The White House request for $821 million to support the commercial crew program was trimmed to $696 million.
So far, the private space experiment has worked pretty well. Two companies, SpaceX and Orbital, are delivering cargo to the International Space Station using hardware they designed without strict NASA oversight. The effort to replace the space shuttle with a new private-sector vehicle is also going well, with the three companies hitting milestones and setting dates for flights. But the true test of how much NASA can really change from a spacecraft developer to a customer of flight services will start this year.

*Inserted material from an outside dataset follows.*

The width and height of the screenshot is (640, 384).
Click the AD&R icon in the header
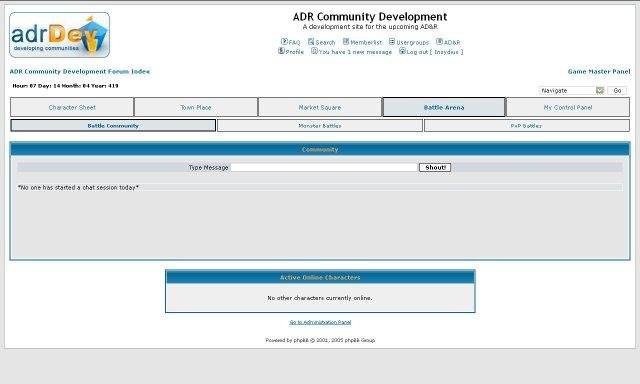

Relying on private companies to make and operate spacecraft is intended to break the bureaucratic logjams that plague major government programs like NASA, where delays and cost increases are expected. And the United States needs a way to get people into orbit soon. After all, it costs $70 million per seat to fly astronauts in the Russian Soyuz spacecraft, as NASA has been doing since the space shuttle retired in 2011. But there are reasons to fear that NASA's private space program could morph into the same old big-government program. This year is the tipping point—and it started off with a thud, as Congress denied funding to the new way and upheld the status quo SLS program with a major cash infusion.

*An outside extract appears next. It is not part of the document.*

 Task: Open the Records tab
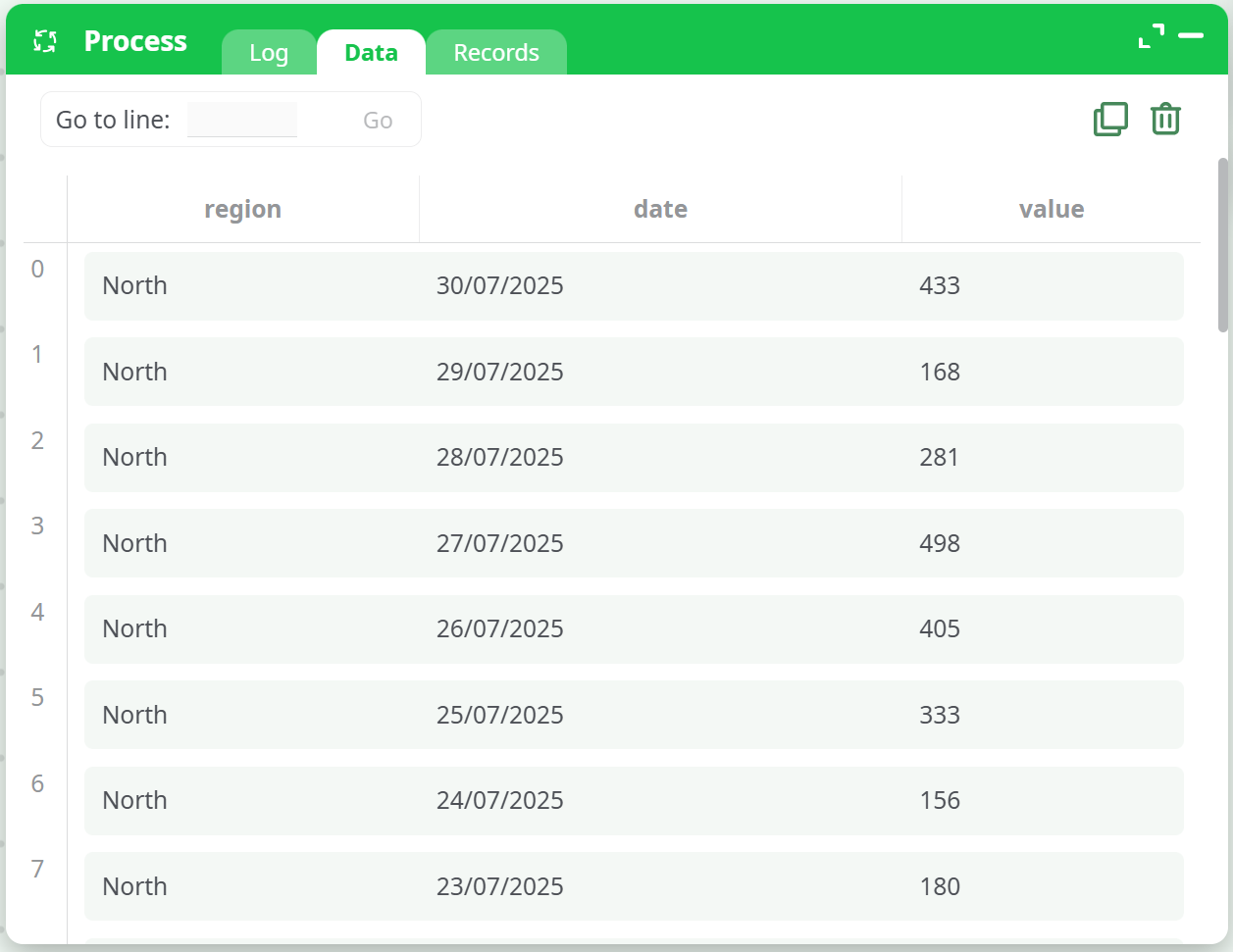[495, 52]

Funding "One and a Half" Companies
The budget news does not bode well for the effort. Any reduction is bad news for the three companies vying for the next contract, which is called Commercial Crew Transportation Capability (CCtCAP). This next stage is intended not just for development of a spacecraft, but to actually send them into orbit. It calls for at least one flight test to verify the spacecraft can dock to the International Space Station, plus two to six manned missions carrying NASA astronauts to meet its crew rotation requirements.
Here's catch No. 1: NASA has not decided if it can fund more than one program. It intends to cut one of the three in what government procurement people call a "downselect." It's a grim and tense time for the companies, which are laboring to meet mission milestones as NASA deliberates. NASA officials, including director Charles Bolden, have spoken publicly about funding two companies, or funding one and partially funding another (what Bolden calls "funding one and a half companies"). The decision should come sometime this summer.